Efficient Way to Build Large Scale Hierarchical Data Tree Path

Question:

I have a large dataset (think: big data) of network elements that form a tree-like network.

A toy dataset looks like this:

|   id | type   | parent_id   |
|-----:|:-------|:------------|
|    1 | D      | <NA>        |
|    2 | C      | 1           |
|    3 | C      | 2           |
|    4 | C      | 3           |
|    5 | B      | 3           |
|    6 | B      | 4           |
|    7 | A      | 4           |
|    8 | A      | 5           |
|    9 | A      | 3           |

Important rules:

  • The root nodes (in the toy example of type D) and the leaf nodes (in the toy example of type A) cannot be connected with each other and amongst each other. I.e., a D node cannot be connected with another D node (vice-versa for A nodes) and an A node cannot directly be connected with a D node.
  • For simplicity reasons, any other node type can randomly be connected in terms of types.
  • The tree depth can be arbitrarily deep.
  • The leaf node is always of type A.
  • A leaf node does not need to be connected through all intermediate nodes. In reality there are only a handful intermediary nodes that are mandatory to pass through. This circumstance can be neglected for this example here.
  • If you are to recommend doing it in Spark, the solution must be written with pyspark in mind.

What I would like to achieve is to build an efficient way (preferably in Spark) to calculate the tree-path for each node, like so:

|   id | type   | parent_id   | path                |
|-----:|:-------|:------------|:--------------------|
|    1 | D      | <NA>        | D:1                 |
|    2 | C      | 1           | D:1>C:2             |
|    3 | C      | 2           | D:1>C:2>C:3         |
|    4 | C      | 3           | D:1>C:2>C:3>C:4     |
|    5 | B      | 3           | D:1>C:2>C:3>B:5     |
|    6 | B      | 4           | D:1>C:2>C:3>C:4>B:6 |
|    7 | A      | 4           | D:1>C:2>C:3>C:4>A:7 |
|    8 | A      | 5           | D:1>C:2>C:3>B:5>A:8 |
|    9 | A      | 3           | D:1>C:2>C:3>A:9     |

Note:

Each element in the tree path is constructed like this: id:type.

If you have other efficient ways to store the tree path (e.g., closure tables) and calculate them, I am happy to hear them as well. However, the runtime for calculation must be really low (less than an hour, preferably minutes) and retrieval later needs to be in the area of few seconds.

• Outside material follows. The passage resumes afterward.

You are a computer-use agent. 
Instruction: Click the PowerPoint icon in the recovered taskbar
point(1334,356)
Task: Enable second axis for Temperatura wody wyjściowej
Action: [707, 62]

The ultimate end goal is to have a data structure that allows me to aggregate any network node underneath a certain node efficiently (runtime of a few seconds at most).

The actual dataset consisting of around 3M nodes can be constructed like this:

Note:

  • The commented node_counts that produces the above shown toy examples
  • The distribution of the node elements is close to reality.
import random
import pandas as pd
random.seed(1337)
node_counts = {'A': 1424383, 'B': 596994, 'C': 234745, 'D': 230937, 'E': 210663, 'F': 122859, 'G': 119453, 'H': 57462, 'I': 23260, 'J': 15008, 'K': 10666, 'L': 6943, 'M': 6724, 'N': 2371, 'O': 2005, 'P': 385}
#node_counts = {'A': 3, 'B': 2, 'C': 3, 'D': 1}
elements = list()
candidates = list()
root_type = list(node_counts.keys())[-1]
leaf_type = list(node_counts.keys())[0]
root_counts = node_counts[root_type]
leaves_count = node_counts[leaf_type]
ids = [i + 1 for i in range(sum(node_counts.values()))]
idcounter = 0
for i, (name, count) in enumerate(sorted(node_counts.items(), reverse=True)):
    for _ in range(count):
        _id = ids[idcounter]
        idcounter += 1
        _type = name
        if i == 0:
            _parent = None
        else:
            # select a random one that is not a root or a leaf
            if len(candidates) == 0: # first bootstrap case
                candidate = random.choice(elements)
            else:
                candidate = random.choice(candidates)
            _parent = candidate['id']
        _obj = {'id': _id, 'type': _type, 'parent_id': _parent}
        #print(_obj)
        elements.append(_obj)
        if _type != root_type and _type != leaf_type:
            candidates.append(_obj)
df = pd.DataFrame.from_dict(elements).astype({'parent_id': 'Int64'})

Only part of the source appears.